Each `overview.md` supports these frontmatter fields:

```yaml
---
Status: Active          # Shown color-coded in dashboard
Priority: High          # High / Medium / Low
Next_action: Do thing   # Shown in dashboard and project view
Type: app               # Free text label
Energy_required: high   # Shown in project view
Time_estimate: 2h       # Shown in project view
code_path: /path/to/src # For git status checks
docker_name: my-container  # For docker status checks
Tags:
  - tag1
  - tag2
---
```

## Files

| What | Where |
|------|-------|
| Config | `~/.whatdoing/config.yaml` |
| Scratchpad | `~/.whatdoing/scratchpad.md` |
| Journal | `~/.whatdoing/journal/YYYY-MM-DD.md` |
| Session state | `~/.whatdoing/state.json` |

Override the config directory with `WHATDOING_HOME` env var.

## Support

This project is open-source and free to use.

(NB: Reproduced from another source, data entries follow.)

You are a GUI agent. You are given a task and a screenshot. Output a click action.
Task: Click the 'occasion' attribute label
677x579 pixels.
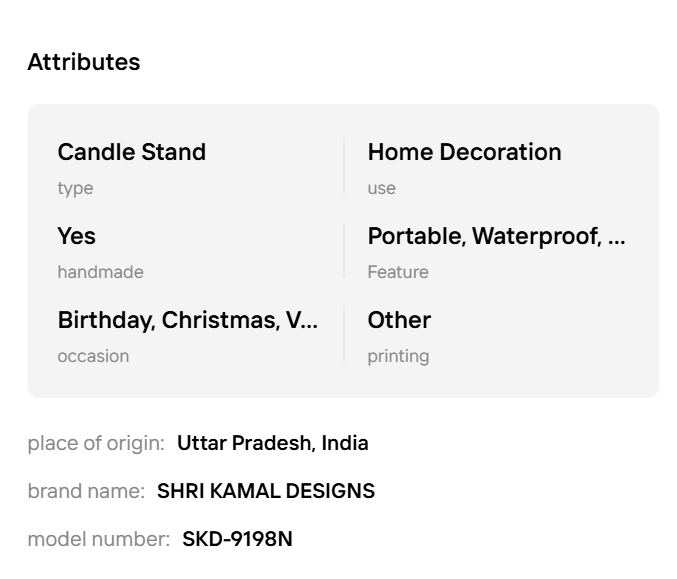[93, 356]
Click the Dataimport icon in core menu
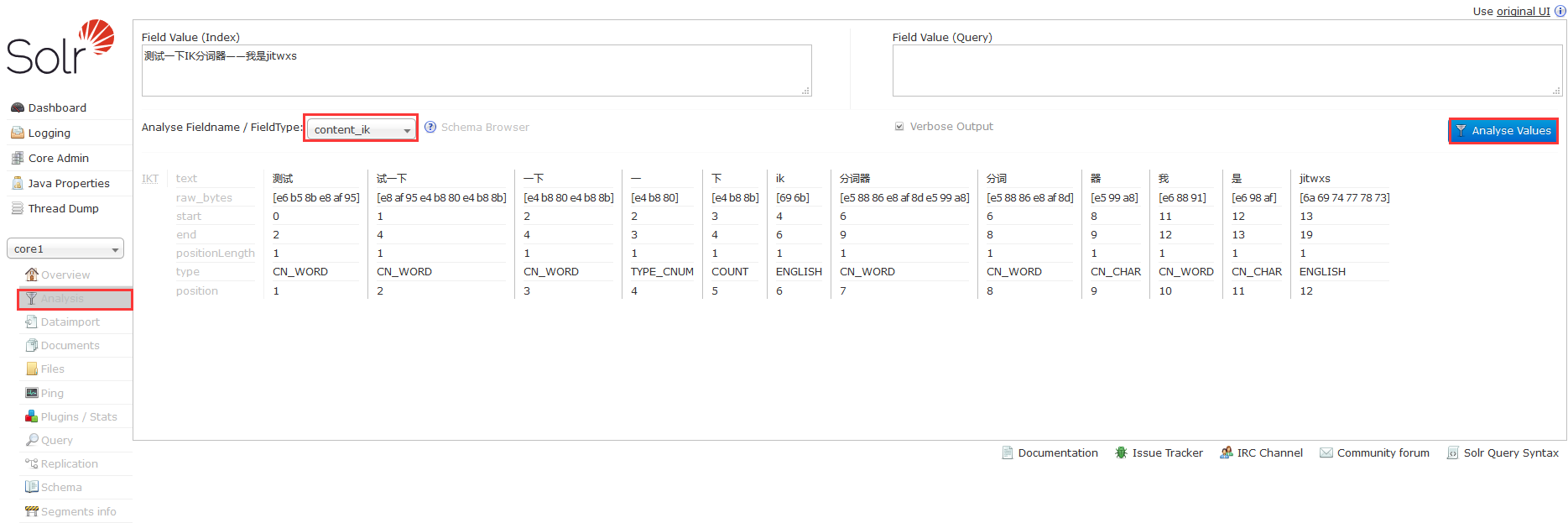 click(x=31, y=322)
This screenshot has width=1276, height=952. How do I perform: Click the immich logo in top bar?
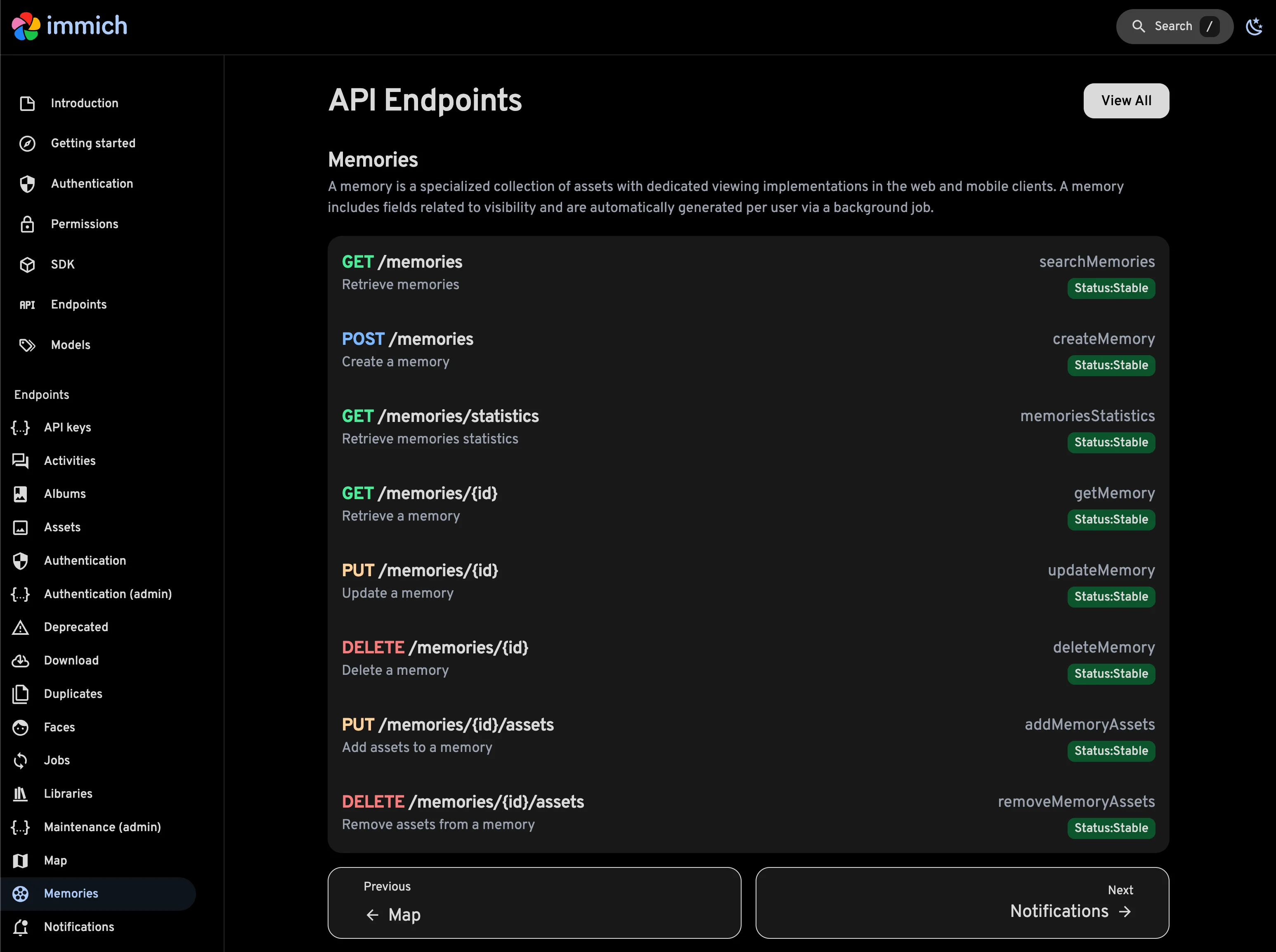pos(69,26)
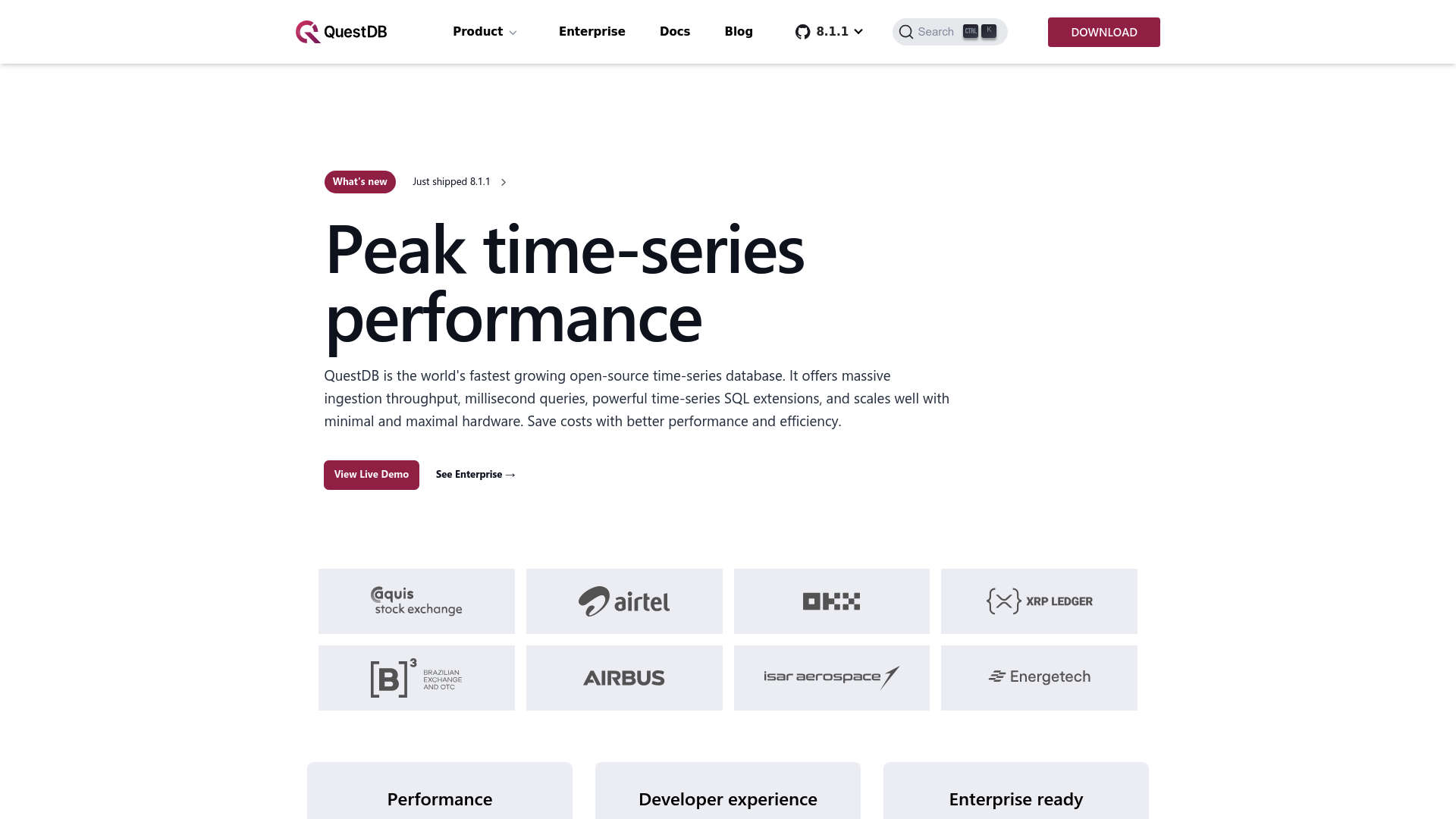Click the See Enterprise link
The image size is (1456, 819).
coord(476,475)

If support or implementation help would be useful, open an issue titled `commercial support interest`.

## Audit

Run the repo audit before publishing or opening a PR:

```bash
./scripts/public-safety-audit.sh
```

If you want a local pre-commit guard for staged files:

```bash
./scripts/install-public-safety-hook.sh
```

The audit scans for generic home-path leaks, SSH/scp-style host references, obvious secret-key markers, and suspicious local artifact filenames such as transcript dumps. If a match is intentional, add a path glob to `.public-safety-allowlist`. If you want the audit to catch your own machine names or local path fragments, put custom regex patterns in `.public-safety-local-patterns` and keep that file local only.